What is asked:
Extract every line of the data below that contains the word "This". Match case exactly.

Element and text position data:
━━━━━━━━━━

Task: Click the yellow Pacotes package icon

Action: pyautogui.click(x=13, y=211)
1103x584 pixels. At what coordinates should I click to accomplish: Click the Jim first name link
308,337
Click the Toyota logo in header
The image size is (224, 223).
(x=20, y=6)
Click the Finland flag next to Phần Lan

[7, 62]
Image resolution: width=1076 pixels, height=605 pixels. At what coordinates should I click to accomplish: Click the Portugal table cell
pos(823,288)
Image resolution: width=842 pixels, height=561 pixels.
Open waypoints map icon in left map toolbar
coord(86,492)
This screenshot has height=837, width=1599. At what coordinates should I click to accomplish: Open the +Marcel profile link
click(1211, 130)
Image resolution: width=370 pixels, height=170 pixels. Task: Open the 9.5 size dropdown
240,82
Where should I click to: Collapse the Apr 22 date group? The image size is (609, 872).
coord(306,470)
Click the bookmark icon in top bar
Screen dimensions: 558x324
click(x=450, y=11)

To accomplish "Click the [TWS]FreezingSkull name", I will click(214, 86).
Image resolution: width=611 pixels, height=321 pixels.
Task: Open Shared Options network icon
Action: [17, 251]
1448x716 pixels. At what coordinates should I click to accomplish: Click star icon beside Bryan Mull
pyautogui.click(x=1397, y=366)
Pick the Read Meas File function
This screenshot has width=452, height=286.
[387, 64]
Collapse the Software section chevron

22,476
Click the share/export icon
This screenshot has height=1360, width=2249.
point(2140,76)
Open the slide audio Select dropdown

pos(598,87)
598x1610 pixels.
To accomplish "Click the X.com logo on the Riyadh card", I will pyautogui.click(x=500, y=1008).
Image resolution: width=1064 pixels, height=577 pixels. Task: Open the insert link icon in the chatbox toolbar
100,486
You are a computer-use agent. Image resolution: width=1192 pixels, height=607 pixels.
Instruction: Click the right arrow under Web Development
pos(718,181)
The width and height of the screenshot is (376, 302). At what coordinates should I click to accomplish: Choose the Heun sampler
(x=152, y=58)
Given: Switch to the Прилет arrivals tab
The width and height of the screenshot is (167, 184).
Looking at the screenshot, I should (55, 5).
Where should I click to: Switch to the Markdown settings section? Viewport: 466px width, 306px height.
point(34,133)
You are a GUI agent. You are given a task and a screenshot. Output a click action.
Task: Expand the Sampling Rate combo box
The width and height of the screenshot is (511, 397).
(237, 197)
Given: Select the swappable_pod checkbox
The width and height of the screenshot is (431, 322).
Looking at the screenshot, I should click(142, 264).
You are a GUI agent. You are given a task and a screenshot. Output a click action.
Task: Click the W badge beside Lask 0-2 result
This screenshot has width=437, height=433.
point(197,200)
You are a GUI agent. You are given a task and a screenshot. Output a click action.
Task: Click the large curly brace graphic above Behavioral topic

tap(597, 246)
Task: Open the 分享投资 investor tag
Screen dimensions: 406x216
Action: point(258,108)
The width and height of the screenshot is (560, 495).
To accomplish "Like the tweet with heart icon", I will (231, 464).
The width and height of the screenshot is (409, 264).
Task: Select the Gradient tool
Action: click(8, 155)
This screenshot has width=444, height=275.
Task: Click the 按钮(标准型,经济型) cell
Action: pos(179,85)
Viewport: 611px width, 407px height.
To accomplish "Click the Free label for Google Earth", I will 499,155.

━━━━━━━━━━

Result:
This screenshot has height=837, width=1599. At what coordinates should I click to accomplish: Open the +Marcel profile link
This screenshot has width=452, height=286.
This screenshot has height=1360, width=2249.
This screenshot has width=437, height=433.
This screenshot has width=444, height=275.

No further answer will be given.